My comment here:
First, calling them 'gender CONFUSED' connotes that the person who is cross-gendered is suffering a delusion and those who are cis-gendered know what's 'true' and best for cross-gendered.
The cross-gendered have no delusion. They know what kind of body they have. And they know that it is wrong for them. I know that I was born with a penis, that it was a fact, and that it was something that I could not wish away. I would never be able to be a biological mother.
I learned that any attempt to behave in the manner I felt earned ostracism and punishment. In school, try as I might, I was a bully-magnet because of my un-repressable feminine nature, physical male body be damned.
When I started fighting back, my stepfather was happy that I was finally making progress at 'becoming a man.' All it did was earn a grudging respect from my tormentors, but didn't make my nature any less female.
My male body was a hindrance to the true me. I could not relate to people as I wanted, but was forced to assume a role that was unnatural.

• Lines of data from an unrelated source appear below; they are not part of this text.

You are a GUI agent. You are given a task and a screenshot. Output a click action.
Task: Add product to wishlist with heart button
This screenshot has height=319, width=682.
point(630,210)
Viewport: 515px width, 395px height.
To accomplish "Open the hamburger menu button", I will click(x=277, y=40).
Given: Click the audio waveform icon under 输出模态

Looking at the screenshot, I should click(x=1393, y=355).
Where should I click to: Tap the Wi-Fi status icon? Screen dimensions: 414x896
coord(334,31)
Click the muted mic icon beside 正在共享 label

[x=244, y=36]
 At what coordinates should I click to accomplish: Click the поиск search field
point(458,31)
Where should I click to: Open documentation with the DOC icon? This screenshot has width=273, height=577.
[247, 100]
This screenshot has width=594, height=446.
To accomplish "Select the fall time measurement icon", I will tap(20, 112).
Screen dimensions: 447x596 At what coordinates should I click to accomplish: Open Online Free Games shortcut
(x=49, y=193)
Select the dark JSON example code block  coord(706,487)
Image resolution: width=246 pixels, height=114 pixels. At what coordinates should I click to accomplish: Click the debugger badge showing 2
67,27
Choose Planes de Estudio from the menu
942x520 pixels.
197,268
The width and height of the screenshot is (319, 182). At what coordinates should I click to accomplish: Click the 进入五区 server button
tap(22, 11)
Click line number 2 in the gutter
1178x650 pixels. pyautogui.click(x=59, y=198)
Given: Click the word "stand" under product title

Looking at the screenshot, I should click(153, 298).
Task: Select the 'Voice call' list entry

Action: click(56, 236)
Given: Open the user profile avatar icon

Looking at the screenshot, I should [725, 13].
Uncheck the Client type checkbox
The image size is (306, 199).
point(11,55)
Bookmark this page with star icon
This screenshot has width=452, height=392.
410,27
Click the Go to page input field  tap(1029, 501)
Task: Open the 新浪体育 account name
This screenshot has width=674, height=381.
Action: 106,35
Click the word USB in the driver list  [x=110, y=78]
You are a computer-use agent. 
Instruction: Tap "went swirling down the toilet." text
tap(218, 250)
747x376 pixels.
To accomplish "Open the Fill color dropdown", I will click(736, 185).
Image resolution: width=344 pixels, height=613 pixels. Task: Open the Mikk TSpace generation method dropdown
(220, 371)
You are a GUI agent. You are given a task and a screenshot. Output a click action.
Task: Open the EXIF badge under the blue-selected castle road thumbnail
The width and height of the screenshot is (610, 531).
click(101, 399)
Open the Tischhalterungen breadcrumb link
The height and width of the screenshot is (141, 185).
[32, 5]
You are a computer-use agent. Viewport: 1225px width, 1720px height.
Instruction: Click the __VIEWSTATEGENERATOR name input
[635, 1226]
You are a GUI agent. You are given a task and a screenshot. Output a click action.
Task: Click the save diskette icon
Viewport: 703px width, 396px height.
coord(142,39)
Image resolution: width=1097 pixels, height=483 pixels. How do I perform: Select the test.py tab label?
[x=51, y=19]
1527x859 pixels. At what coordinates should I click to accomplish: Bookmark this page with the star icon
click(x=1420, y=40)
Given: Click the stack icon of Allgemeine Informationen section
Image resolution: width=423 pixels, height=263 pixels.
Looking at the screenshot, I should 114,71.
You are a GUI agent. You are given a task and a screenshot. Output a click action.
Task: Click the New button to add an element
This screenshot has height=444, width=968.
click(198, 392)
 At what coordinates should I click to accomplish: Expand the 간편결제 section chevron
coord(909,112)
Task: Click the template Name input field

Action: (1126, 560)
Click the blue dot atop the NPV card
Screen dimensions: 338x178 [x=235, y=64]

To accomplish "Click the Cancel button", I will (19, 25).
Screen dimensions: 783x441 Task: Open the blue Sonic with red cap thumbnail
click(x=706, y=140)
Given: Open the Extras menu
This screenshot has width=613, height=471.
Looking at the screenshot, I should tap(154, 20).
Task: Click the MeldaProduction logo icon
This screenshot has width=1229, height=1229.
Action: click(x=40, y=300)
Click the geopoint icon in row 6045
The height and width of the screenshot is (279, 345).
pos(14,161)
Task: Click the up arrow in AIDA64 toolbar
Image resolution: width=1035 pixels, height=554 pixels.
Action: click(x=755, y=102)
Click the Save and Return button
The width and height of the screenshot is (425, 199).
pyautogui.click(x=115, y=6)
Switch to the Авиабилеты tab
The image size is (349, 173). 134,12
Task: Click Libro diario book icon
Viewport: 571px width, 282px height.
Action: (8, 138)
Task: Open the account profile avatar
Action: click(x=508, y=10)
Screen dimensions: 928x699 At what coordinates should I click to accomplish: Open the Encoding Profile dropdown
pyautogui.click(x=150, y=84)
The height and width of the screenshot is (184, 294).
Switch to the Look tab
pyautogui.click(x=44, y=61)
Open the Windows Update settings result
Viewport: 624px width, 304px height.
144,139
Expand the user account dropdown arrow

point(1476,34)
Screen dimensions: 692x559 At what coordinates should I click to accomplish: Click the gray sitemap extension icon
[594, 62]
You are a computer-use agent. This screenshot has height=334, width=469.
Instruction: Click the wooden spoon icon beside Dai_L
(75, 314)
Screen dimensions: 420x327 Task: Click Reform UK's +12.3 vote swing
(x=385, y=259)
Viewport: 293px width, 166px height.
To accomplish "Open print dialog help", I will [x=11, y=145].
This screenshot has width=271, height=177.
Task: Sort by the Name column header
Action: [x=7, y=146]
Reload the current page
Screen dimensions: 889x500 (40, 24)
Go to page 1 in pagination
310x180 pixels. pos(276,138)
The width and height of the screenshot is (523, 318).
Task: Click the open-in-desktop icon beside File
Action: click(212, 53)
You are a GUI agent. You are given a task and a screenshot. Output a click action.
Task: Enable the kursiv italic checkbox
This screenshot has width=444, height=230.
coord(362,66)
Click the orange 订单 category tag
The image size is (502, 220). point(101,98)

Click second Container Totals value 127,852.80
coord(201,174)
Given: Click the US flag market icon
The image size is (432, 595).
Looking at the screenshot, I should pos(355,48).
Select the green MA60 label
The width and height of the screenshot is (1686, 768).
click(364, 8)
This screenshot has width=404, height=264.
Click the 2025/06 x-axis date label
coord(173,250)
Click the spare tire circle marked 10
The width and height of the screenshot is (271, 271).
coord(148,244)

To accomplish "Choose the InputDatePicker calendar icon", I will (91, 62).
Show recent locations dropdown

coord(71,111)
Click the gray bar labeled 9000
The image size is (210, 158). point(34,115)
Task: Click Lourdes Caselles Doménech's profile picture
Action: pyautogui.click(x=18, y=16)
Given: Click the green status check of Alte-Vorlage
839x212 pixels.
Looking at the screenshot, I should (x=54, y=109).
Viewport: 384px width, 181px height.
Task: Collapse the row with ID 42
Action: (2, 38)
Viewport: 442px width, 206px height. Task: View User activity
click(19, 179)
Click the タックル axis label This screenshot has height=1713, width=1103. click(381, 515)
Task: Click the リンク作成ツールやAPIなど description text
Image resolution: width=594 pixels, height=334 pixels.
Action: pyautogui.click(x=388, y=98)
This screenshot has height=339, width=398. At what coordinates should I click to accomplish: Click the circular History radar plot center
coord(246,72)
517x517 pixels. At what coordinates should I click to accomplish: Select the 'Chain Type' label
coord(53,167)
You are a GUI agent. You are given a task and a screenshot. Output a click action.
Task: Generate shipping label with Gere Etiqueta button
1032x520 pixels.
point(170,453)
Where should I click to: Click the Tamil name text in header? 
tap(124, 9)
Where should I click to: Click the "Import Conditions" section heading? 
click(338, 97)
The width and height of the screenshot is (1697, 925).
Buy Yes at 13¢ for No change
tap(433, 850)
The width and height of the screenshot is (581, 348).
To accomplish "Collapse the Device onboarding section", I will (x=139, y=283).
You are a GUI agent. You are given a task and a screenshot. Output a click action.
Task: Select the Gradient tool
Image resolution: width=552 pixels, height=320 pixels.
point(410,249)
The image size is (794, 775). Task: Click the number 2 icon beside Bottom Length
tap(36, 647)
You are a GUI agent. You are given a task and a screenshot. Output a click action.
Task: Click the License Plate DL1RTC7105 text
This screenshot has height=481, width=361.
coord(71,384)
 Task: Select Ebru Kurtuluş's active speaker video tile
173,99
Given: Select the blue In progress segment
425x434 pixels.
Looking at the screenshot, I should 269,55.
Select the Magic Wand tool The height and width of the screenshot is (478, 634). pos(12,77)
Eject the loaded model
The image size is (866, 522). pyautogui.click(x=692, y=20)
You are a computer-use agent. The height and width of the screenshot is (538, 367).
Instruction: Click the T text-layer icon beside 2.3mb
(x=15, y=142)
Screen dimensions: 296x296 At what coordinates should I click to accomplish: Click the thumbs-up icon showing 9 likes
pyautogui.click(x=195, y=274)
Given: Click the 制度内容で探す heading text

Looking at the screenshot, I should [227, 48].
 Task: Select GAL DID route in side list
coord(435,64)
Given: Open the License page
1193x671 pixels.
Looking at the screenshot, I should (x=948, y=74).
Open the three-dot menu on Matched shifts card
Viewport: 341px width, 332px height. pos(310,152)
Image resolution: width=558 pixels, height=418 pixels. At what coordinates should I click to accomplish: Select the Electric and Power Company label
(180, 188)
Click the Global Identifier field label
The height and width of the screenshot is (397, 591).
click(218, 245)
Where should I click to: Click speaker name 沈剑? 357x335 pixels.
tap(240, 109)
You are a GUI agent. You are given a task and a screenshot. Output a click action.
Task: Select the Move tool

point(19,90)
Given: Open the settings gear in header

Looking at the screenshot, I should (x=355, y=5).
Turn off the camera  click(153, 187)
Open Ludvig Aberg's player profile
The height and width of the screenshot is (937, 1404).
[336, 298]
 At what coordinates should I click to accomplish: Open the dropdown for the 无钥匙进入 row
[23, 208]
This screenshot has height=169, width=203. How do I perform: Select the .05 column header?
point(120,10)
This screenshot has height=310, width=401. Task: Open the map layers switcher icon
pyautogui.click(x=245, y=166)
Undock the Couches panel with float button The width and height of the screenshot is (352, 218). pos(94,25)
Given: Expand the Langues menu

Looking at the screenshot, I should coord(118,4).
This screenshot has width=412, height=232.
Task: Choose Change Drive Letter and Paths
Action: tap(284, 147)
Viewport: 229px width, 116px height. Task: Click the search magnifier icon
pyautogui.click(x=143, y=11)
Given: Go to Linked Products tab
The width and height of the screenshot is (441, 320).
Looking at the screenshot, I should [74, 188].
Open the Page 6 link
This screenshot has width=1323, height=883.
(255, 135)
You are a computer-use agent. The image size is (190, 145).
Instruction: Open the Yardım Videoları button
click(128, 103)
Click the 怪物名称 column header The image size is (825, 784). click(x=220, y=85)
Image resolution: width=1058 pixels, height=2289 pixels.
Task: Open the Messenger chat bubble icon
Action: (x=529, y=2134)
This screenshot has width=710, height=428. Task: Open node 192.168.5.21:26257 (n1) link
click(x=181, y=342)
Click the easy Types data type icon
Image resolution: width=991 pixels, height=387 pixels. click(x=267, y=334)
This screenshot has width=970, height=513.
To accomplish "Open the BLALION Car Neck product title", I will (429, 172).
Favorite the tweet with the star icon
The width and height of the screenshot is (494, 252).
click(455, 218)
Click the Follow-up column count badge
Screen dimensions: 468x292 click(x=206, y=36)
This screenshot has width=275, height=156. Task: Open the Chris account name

All that changed after transition. People who know me from 'before' remark at the change, at how natural and comfortable I've become. Others automatically assume that I've always been born female.
But I've been through a male puberty, and bear the stigmata of a lowered voice and harder features, and some do notice.
I should have transitioned long ago, before a male puberty had the chance to do that damage.
Now, as to those who would label me and other transsexuals -- especially pre-teens who've known that they should be in the other segregated playgroup -- what purpose does labeling us 'confused' serve? Does it comfort those cis-gendered who experience revulsion at the mere thought of someone of one body living life in the gender role of the opposite-bodied group?
Is calling us 'confused' for our benefit, or for theirs?